Question1 - the electron is raised to an empty orbit.
Question2 - no idea I'd like an answer to this too.
Question3,4,5 - It's usually assumed that the energy is radiated randomly in any direction.. However I can't guaranteee this is always true.
Question6 - Yes.87.102.47.225 08:38, 15 September 2007 (UTC)[reply]
In Question 1 you are probably thinking of the Pauli exclusion principle, which prevents two electrons being in the same quantum state. Note that an electron's state is not determined by its orbital alone; it is determined by a combination of four different quantum numbers - see electron configuration - so several electrons can occupy the same orbital. However, it is generally correct that only the outermost, highest energy electrons (called valence electrons) are excited by incoming photons, as they are the ones that have nearby empty states to move into.
For Question 3, our article on spontaneous emission says the direction and phase of a spontaneously emitted photon are both random. However, for Questions 4 and 5, see our article on stimulated emission, a different emission process in which the phase and direction of the emitted photon are not random. Gandalf61 08:46, 15 September 2007 (UTC)[reply]
The answer to question 2 boils down to 'it depends'. In general, excited states that are further from their ground state decay more rapidly—the more excess energy in the system, the fast that energy gets shed. Beyond that rule of thumb, you need to start getting into some hardcore quantum mechanics. The lifetime of an excited state depends strongly on the molecules involved, their environment, and whether or not a transition is 'forbidden'. Since excited state lifetimes are sensitive to their surroundings, they are often used in research as a sensitive probe to study the interactions of molecules (see, for example, Fluorescence lifetime imaging).
To answer the second part of the question, the relaxation of a molecule from its excited state to a lower energy state is a stochastic process—like radioactive decay, one can make statements about the probability of a molecule returning to a lower-energy state, but one can't pin a specific time on a particular molecule.
The answer to questions 3, 4, and 5, are, again, 'it depends'. If the excited state has a long lifetime, then the molecule will be able to move about and tumble around between the time that it absorbs a photon and the time that it emits one. If a lot of tumbling occurs, it will appear that there is no relationship between the incoming and outgoing photons. However, if the excited state lifetime is short, or a molecule is bound so that it isn't free to rotate, the incoming photon and outgoing photon will tend to be polarized in the same plane. Measurements of fluorescence anisotropy – that is, measurements of how much of the original polarization is preserved – are used by chemists to determine how fast molecules are tumbling. TenOfAllTrades(talk) 15:31, 15 September 2007 (UTC)[reply]
Damn, you guys/gals are GOOD! Edison 00:10, 16 September 2007 (UTC)[reply]

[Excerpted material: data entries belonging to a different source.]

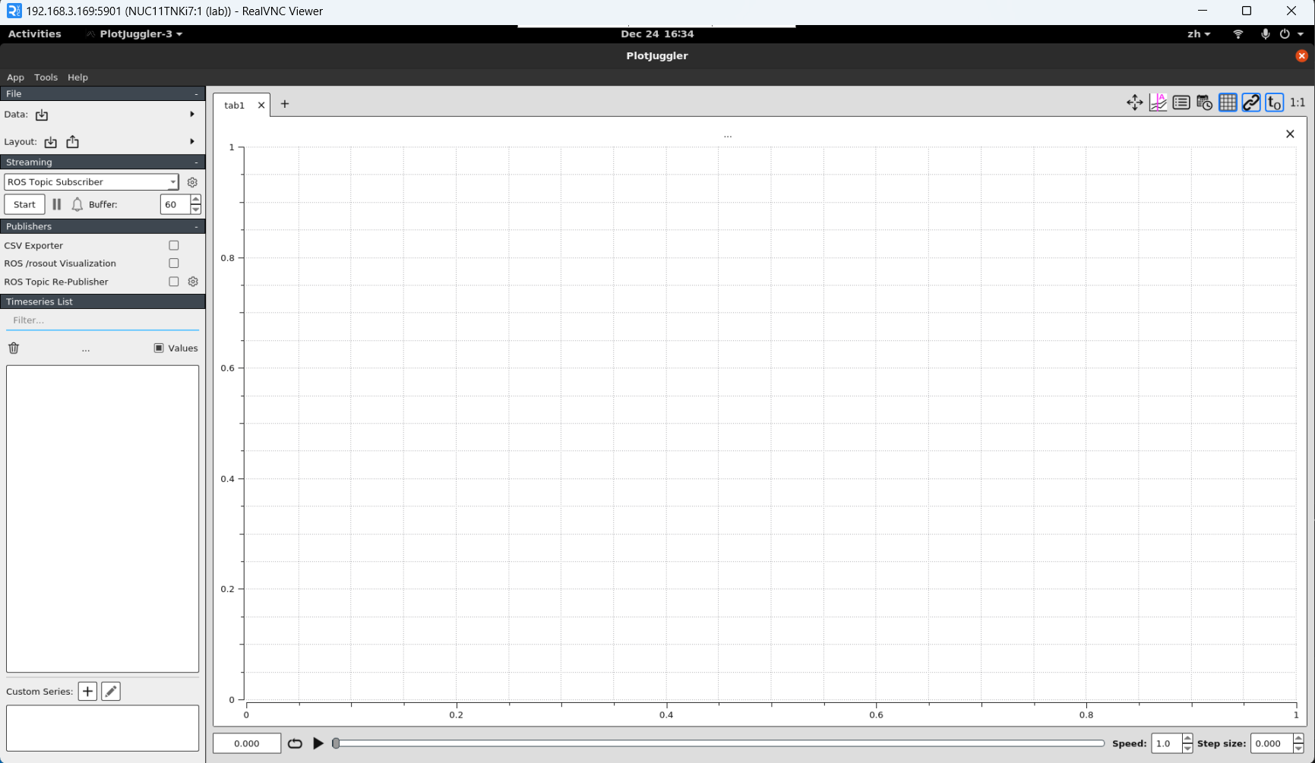The height and width of the screenshot is (763, 1315).
Task: Click the timeseries Filter input field
Action: (103, 320)
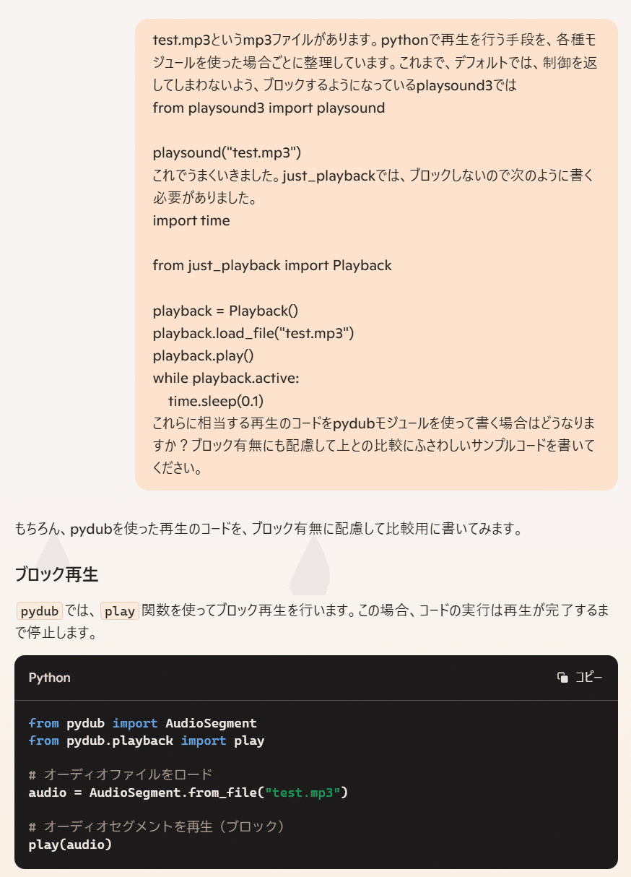Viewport: 631px width, 877px height.
Task: Click the Python language label of the code block
Action: [50, 678]
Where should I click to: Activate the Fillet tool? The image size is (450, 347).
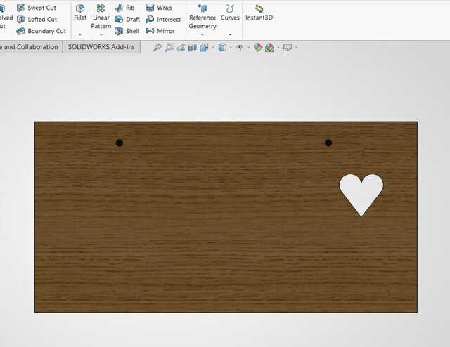coord(80,12)
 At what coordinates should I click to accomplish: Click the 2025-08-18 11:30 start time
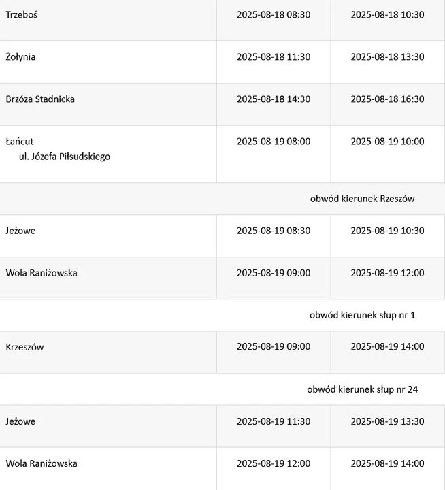click(x=274, y=57)
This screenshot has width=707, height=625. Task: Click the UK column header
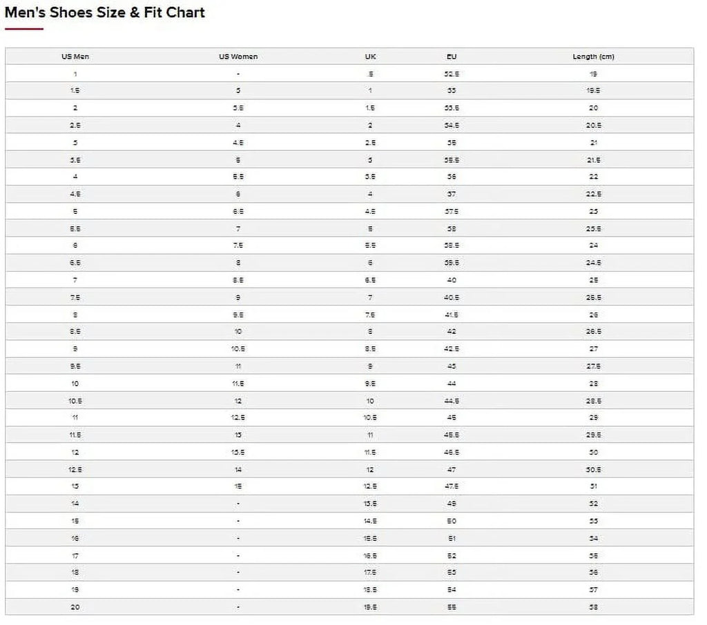click(370, 57)
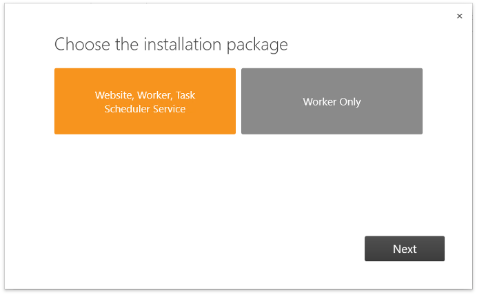Screen dimensions: 477x295
Task: Activate the unselected gray package tile
Action: click(x=332, y=101)
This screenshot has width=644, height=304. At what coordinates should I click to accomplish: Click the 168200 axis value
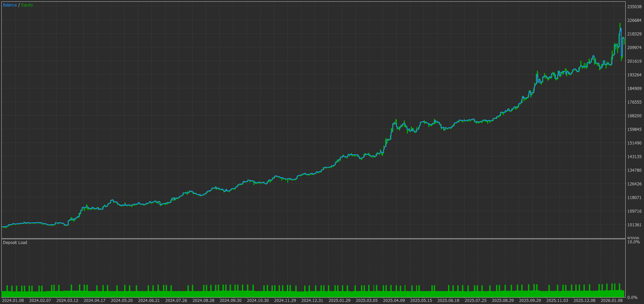634,116
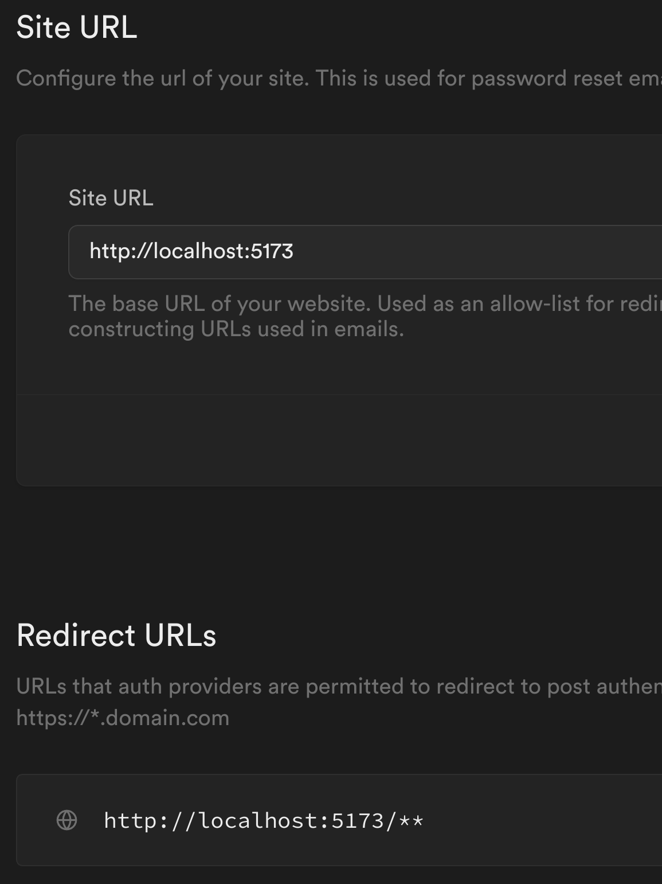Click the Redirect URLs section heading
This screenshot has height=884, width=662.
click(116, 636)
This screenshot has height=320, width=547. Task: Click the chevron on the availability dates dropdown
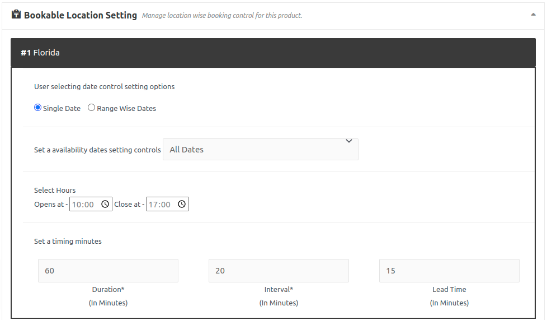[349, 141]
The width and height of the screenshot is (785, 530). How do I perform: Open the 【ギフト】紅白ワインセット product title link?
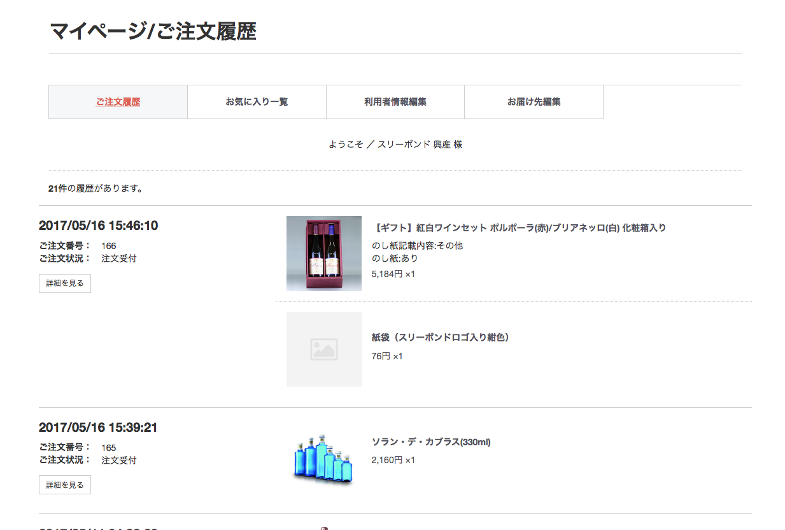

In today's featured picture, Image:Deathvalleysky nps big.jpg, Why does the milky way appear to have a dark stripe? I thought it was comprised of lots of stars and should thus be a band of brightness. -- SGBailey 08:23, 15 September 2007 (UTC)[reply]

The Milky Way not only contains lots of stars and gas, but also a considerable amount of dust. This tends to obscure light in the human visual range, though telescopes sensitive to other wavelengths can often see through the dust clouds. --Pekaje 12:49, 15 September 2007 (UTC)[reply]
Much of the dust is in the form of carbon particles, similar to smoke, as well as other more rock like particles. Infrared can pass through dust more easily. Graeme Bartlett 22:21, 15 September 2007 (UTC)[reply]
Have a look at this by now classic picture. Observe how the center is obscured by dust in the visual-light (optical) image but we can see through to it in the infrared range. Because infrared light is blocked by the atmosphere such pictures have to be taken from space (here done with the COBE and the IRAS spacecraft. —Preceding unsigned comment added by Sanders muc (talkcontribs) 22:54, 15 September 2007 (UTC)[reply]
Thanks -- SGBailey 09:27, 17 September 2007 (UTC)[reply]

meaning of organic cloths

please can you anybody explain the meaning of organing cloths —Preceding unsigned comment added by 59.94.97.201 (talk) 10:06, 15 September 2007 (UTC)[reply]

Organic or organing? In what context? Do you mean organic clothes such as those made from cotton and hemp?--Shantavira|feed me 11:28, 15 September 2007 (UTC)[reply]
I'm going to take a stab at this one. Assuming you're buying clothing and you see one specifically labelled organic cloth. It means it's made from cotton, hemp, silk, or other natural materials (like Shantavira said), and not materials like nylon or polyester. --Wirbelwindヴィルヴェルヴィント (talk) 17:19, 15 September 2007 (UTC)[reply]
I would take it to mean that the cotton or other natural fibre was produced using organic farming techniques, such as no pesticide, GMOs or artificial fertilizers. Graeme Bartlett 21:15, 15 September 2007 (UTC)[reply]
I'd also expect them to use natural dyes (if any), such as beet juice. StuRat 04:41, 18 September 2007 (UTC)[reply]

Science: Neptune Plant

What are the commercially available 'non-botanically categorisable' deodorising Neptune Plants? Are they seaweeds, hydrozoan colonies, bryozoans, algae or artificial? 81.140.42.10 10:34, 15 September 2007 (UTC)Alan Lewis[reply]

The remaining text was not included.